Summary: The Dual() function stores both string and numeric representations of a value. “Implied Duals” such as Dates, store only the numeric portion and apply the string mask as needed. In some circumstances such as un-optimized QVD loads, implied duals can get converted to “full duals” using storage unnecessarily.
In QlikView and Qlik Sense you can create a Dual field using the Dual() function such as:
if(ShipDate = OrderDate, Dual('Yes',1), Dual('No', 0)) as SameDayShip
Dual fields have both string and numeric representations and Qlik is smart about using the correct representation based on context.
In a listbox or filter, SameDayShip will show the string values as:
Yes No
We can also write expressions such as:
Sum(SameDayShip)
which will smartly and automatically use the numeric value of SameDayShip.
Internally, the values will be stored in the symbol table like this:
Y | e | s | 1 |
N | o | 0 |
The numeric portion, 1 or 0 in this case, will always occupy 8 bytes. The average symbol length will be 10.5 — (11 + 10) / 2 values. You can display the symbol length by using a tool like Document Analyzer.
What about Date() or Num() fields, which are also Dual fields? When properly scripted, these are what I call “Implied Dual fields”. They have dual behavior, but do not occupy the full dual storage.
Dates are represented as the number of days since Dec 31, 1899. Today’s date (March 12, 2017) number is 42806. A properly optimized date stores only the numeric value and does not store the string value. Instead , the format mask is stored once as an attribute of the field.
Format: M/D/YYYY |
ShipDate |
42804 |
42802 |
42800 |
On demand, when the string representation is required (like in a listbox) the format mask is applied. The symbol length in this case is always 8, only the numeric value.
Sometimes — such as in an un-optimized QVD load — the field is converted to what I call a “full dual” (like the “SameDayShip ” example) and both the string and numeric values are stored in the symbol table. This can greatly increase the storage used for the symbol table.
3/10/2017 | 42804 |
3/8/2017 | 42802 |
3/6/2017 | 42800 |
An example of an un-optimized load that will create the “full dual” representation:
LOAD DateField FROM Dates.qvd (qvd) Where Year(DateField) >= 2016;
In QlikView, you can “fix” this problem by going into the Document Properties, Number pane and changing the field format from “Mixed” to to “Date” format.

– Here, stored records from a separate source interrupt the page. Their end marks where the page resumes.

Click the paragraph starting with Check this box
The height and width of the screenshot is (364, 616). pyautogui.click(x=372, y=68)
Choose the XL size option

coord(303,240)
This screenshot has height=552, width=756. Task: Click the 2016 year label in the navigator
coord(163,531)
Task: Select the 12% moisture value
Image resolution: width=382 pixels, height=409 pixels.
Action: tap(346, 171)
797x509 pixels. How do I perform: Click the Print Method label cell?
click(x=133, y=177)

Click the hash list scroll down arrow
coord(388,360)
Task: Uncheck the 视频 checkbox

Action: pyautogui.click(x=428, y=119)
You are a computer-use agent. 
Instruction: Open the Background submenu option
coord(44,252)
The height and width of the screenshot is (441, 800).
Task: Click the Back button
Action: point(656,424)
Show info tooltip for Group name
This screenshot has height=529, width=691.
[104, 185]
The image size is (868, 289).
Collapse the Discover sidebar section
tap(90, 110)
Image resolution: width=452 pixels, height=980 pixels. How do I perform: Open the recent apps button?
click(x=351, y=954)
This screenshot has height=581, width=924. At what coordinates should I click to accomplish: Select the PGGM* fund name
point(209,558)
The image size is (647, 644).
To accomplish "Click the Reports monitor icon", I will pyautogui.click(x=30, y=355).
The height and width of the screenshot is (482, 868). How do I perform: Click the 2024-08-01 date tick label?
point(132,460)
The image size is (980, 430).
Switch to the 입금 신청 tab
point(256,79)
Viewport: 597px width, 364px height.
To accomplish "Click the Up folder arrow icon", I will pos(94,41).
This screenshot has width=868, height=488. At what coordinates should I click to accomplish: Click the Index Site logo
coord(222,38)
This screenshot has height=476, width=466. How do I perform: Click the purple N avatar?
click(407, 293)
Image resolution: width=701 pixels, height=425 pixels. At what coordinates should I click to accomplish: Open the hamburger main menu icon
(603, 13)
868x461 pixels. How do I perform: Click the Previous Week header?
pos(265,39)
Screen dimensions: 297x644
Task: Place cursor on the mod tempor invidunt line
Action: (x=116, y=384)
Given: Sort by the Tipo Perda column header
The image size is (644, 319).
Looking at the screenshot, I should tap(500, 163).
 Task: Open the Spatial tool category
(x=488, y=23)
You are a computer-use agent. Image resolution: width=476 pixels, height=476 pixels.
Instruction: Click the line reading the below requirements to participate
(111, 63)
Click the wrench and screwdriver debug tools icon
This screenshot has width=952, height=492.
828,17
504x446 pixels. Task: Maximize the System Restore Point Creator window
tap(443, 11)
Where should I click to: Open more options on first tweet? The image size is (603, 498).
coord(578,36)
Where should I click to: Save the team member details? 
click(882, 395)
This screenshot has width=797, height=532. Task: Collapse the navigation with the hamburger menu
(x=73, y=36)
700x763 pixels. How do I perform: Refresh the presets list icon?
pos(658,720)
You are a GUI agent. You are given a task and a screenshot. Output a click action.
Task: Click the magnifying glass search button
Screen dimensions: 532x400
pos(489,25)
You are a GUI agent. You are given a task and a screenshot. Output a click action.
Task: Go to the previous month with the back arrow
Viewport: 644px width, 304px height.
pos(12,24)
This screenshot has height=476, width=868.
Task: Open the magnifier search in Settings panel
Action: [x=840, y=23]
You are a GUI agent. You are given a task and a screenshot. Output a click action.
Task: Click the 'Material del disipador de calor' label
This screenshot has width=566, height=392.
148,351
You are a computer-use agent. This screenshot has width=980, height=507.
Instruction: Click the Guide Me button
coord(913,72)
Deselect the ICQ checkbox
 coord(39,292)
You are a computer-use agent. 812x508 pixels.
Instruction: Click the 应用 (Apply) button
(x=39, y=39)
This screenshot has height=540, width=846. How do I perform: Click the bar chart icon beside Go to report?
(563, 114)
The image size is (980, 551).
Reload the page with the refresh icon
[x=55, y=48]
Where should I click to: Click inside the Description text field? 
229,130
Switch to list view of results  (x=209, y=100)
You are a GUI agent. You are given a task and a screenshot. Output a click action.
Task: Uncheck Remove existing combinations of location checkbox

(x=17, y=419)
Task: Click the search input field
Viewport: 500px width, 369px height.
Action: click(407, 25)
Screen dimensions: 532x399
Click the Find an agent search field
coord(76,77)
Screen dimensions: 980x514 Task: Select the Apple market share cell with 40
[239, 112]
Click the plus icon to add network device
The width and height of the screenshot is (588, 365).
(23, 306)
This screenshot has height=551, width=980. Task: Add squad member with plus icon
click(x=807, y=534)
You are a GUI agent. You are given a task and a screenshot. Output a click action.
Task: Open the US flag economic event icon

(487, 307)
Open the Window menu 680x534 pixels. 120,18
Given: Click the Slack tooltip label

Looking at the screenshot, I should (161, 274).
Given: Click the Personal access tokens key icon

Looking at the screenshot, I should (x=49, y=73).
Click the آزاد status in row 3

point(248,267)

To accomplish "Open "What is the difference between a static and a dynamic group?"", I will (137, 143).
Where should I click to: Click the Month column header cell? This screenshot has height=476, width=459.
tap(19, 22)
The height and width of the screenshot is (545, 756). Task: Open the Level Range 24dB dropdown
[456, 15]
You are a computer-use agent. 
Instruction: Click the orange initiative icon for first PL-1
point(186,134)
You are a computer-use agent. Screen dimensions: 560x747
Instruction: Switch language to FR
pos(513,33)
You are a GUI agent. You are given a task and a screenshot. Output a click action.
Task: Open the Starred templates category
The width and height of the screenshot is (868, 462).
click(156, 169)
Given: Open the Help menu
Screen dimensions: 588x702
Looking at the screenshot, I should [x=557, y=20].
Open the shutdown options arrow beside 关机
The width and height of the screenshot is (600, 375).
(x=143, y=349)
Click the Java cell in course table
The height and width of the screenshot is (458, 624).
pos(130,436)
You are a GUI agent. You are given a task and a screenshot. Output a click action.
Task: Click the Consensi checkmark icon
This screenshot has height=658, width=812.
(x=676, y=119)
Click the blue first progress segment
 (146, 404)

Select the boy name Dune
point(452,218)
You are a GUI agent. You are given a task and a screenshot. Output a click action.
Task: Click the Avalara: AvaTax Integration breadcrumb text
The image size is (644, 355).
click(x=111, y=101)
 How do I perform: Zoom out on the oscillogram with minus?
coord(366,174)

QV will immediately release the string storage.
Qlik Sense does not provide a Number Format pane, so you must apply corrections in the script like this:
LOAD Date(Num(DateField)) as DateField FROM Dates.qvd (qvd) Where Year(DateField) >= 2016;
To be fair, this is usually not a big deal for something like Dates, which have a relatively small number of values. It can become more significant with something like Timestamps or other numeric fields that have many unique values.
The “Recommendations” sheet of Document Analyzer identifies these “Numeric Size” opportunities and quantifies the memory savings if you were to apply a correction.
-Rob